Assignment
Repeat the lines below exactly as they appear, but leave out the images.

---- Data to process

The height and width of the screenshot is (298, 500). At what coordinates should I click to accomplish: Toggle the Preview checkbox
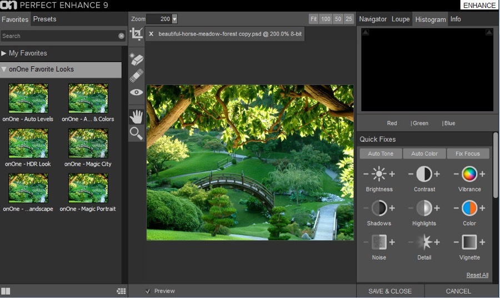point(147,291)
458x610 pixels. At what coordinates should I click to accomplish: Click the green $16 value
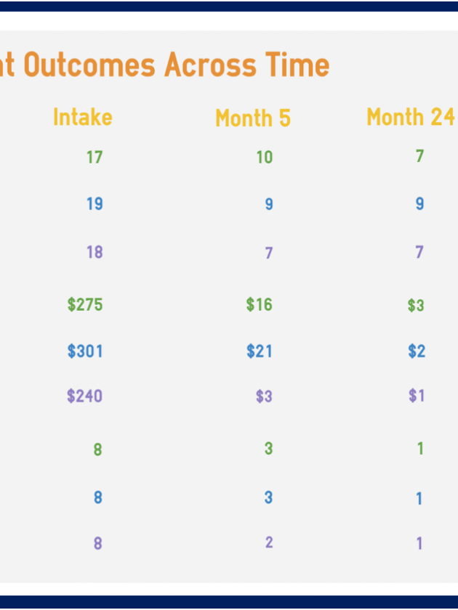pyautogui.click(x=260, y=304)
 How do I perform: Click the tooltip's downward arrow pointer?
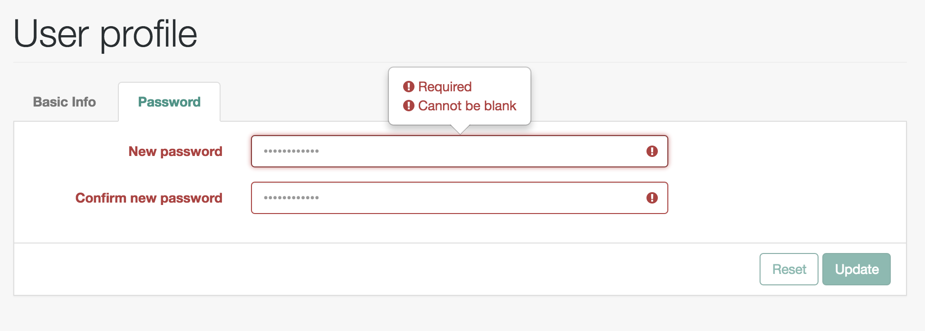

--------

Response area
The height and width of the screenshot is (298, 500). At what coordinates should I click to accomplish: Toggle the Preview checkbox
point(147,291)
458x610 pixels. At what coordinates should I click to accomplish: Click the green $16 value
pyautogui.click(x=260, y=304)
 How do I perform: Click the tooltip's downward arrow pointer?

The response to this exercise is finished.